Assigned task
Extract exactly and only the lines of the data below, starting at the line with "Click the New Collection button" and stopping after the final line.

Material for this exercise
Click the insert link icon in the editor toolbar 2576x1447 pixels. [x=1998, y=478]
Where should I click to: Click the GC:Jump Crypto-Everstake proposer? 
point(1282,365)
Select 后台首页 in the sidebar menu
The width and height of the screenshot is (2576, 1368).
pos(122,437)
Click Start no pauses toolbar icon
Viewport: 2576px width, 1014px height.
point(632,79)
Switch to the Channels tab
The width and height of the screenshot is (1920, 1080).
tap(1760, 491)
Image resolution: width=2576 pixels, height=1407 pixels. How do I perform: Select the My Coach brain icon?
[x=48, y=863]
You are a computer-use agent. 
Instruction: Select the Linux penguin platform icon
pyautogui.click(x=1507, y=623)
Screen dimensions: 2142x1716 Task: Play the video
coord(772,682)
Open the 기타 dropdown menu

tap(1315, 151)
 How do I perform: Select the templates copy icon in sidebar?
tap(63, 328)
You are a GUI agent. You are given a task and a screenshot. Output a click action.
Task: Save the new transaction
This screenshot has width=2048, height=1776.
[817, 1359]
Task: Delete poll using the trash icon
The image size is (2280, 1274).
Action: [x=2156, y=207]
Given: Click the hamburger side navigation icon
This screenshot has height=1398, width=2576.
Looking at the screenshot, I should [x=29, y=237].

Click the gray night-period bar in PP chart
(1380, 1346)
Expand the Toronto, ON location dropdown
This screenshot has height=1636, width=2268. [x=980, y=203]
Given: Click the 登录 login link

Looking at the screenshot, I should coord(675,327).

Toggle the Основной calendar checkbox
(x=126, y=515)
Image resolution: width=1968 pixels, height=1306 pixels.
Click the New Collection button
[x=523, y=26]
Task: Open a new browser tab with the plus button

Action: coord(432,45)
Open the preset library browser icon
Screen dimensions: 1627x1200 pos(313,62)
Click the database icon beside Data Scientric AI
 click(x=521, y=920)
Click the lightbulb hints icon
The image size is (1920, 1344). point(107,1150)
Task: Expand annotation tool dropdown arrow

Your response
Click the New Collection button
[x=523, y=26]
Task: Open a new browser tab with the plus button

Action: coord(432,45)
Open the preset library browser icon
Screen dimensions: 1627x1200 pos(313,62)
Click the database icon beside Data Scientric AI
 click(x=521, y=920)
Click the lightbulb hints icon
The image size is (1920, 1344). point(107,1150)
Task: Expand annotation tool dropdown arrow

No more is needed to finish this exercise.